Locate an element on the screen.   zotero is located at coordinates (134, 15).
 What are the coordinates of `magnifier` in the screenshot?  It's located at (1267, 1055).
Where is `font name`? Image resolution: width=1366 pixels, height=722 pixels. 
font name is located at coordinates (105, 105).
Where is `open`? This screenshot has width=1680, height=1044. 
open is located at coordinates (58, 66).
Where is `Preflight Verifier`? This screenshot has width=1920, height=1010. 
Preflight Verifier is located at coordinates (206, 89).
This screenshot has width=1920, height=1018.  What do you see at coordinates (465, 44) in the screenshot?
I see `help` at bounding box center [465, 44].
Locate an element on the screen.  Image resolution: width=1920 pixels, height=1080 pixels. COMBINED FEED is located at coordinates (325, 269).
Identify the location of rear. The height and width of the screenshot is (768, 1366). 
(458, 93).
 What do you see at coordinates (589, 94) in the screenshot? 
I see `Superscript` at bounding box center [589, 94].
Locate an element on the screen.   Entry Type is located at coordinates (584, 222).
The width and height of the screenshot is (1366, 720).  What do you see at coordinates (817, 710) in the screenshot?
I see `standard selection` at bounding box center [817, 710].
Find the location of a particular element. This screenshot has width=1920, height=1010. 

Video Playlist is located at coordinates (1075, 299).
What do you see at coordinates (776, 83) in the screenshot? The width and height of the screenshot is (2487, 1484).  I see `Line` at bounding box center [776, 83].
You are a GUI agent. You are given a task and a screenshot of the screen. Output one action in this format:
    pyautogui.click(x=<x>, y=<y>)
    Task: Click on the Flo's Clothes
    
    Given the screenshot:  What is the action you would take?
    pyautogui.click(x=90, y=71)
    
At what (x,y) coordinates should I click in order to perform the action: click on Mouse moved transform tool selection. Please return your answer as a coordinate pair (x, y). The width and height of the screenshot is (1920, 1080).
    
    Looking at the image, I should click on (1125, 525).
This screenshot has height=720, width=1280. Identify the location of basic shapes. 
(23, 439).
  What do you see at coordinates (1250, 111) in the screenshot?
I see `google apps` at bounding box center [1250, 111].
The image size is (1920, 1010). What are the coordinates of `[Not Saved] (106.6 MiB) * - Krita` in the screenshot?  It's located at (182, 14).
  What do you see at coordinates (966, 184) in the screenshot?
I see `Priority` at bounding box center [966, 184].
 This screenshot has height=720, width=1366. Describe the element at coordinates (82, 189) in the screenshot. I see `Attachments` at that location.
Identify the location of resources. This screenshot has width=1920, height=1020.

# Aim:
Reproduce the entries above, replacing "Identify the location of" with "Find the position of" and leaving everything else unchanged.

# Reply to the exercise:
Locate an element on the screen.   zotero is located at coordinates (134, 15).
 What are the coordinates of `magnifier` in the screenshot?  It's located at (1267, 1055).
Where is `font name`? Image resolution: width=1366 pixels, height=722 pixels. 
font name is located at coordinates (105, 105).
Where is `open`? This screenshot has width=1680, height=1044. 
open is located at coordinates (58, 66).
Where is `Preflight Verifier`? This screenshot has width=1920, height=1010. 
Preflight Verifier is located at coordinates (206, 89).
This screenshot has width=1920, height=1018.  What do you see at coordinates (465, 44) in the screenshot?
I see `help` at bounding box center [465, 44].
Locate an element on the screen.  Image resolution: width=1920 pixels, height=1080 pixels. COMBINED FEED is located at coordinates (325, 269).
Find the position of rear. The height and width of the screenshot is (768, 1366). 
(458, 93).
 What do you see at coordinates (589, 94) in the screenshot? 
I see `Superscript` at bounding box center [589, 94].
Locate an element on the screen.   Entry Type is located at coordinates (584, 222).
The width and height of the screenshot is (1366, 720).  What do you see at coordinates (817, 710) in the screenshot?
I see `standard selection` at bounding box center [817, 710].
Find the location of a particular element. This screenshot has width=1920, height=1010. 

Video Playlist is located at coordinates (1075, 299).
What do you see at coordinates (776, 83) in the screenshot? The width and height of the screenshot is (2487, 1484).  I see `Line` at bounding box center [776, 83].
You are a GUI agent. You are given a task and a screenshot of the screen. Output one action in this format:
    pyautogui.click(x=<x>, y=<y>)
    Task: Click on the Flo's Clothes
    
    Given the screenshot:  What is the action you would take?
    pyautogui.click(x=90, y=71)
    
At what (x,y) coordinates should I click in order to perform the action: click on Mouse moved transform tool selection. Please return your answer as a coordinate pair (x, y). The width and height of the screenshot is (1920, 1080).
    
    Looking at the image, I should click on (1125, 525).
This screenshot has height=720, width=1280. Find the position of basic shapes. 
(23, 439).
  What do you see at coordinates (1250, 111) in the screenshot?
I see `google apps` at bounding box center [1250, 111].
The image size is (1920, 1010). What are the coordinates of `[Not Saved] (106.6 MiB) * - Krita` in the screenshot?  It's located at (182, 14).
  What do you see at coordinates (966, 184) in the screenshot?
I see `Priority` at bounding box center [966, 184].
 This screenshot has height=720, width=1366. Describe the element at coordinates (82, 189) in the screenshot. I see `Attachments` at that location.
Find the position of resources. This screenshot has width=1920, height=1020.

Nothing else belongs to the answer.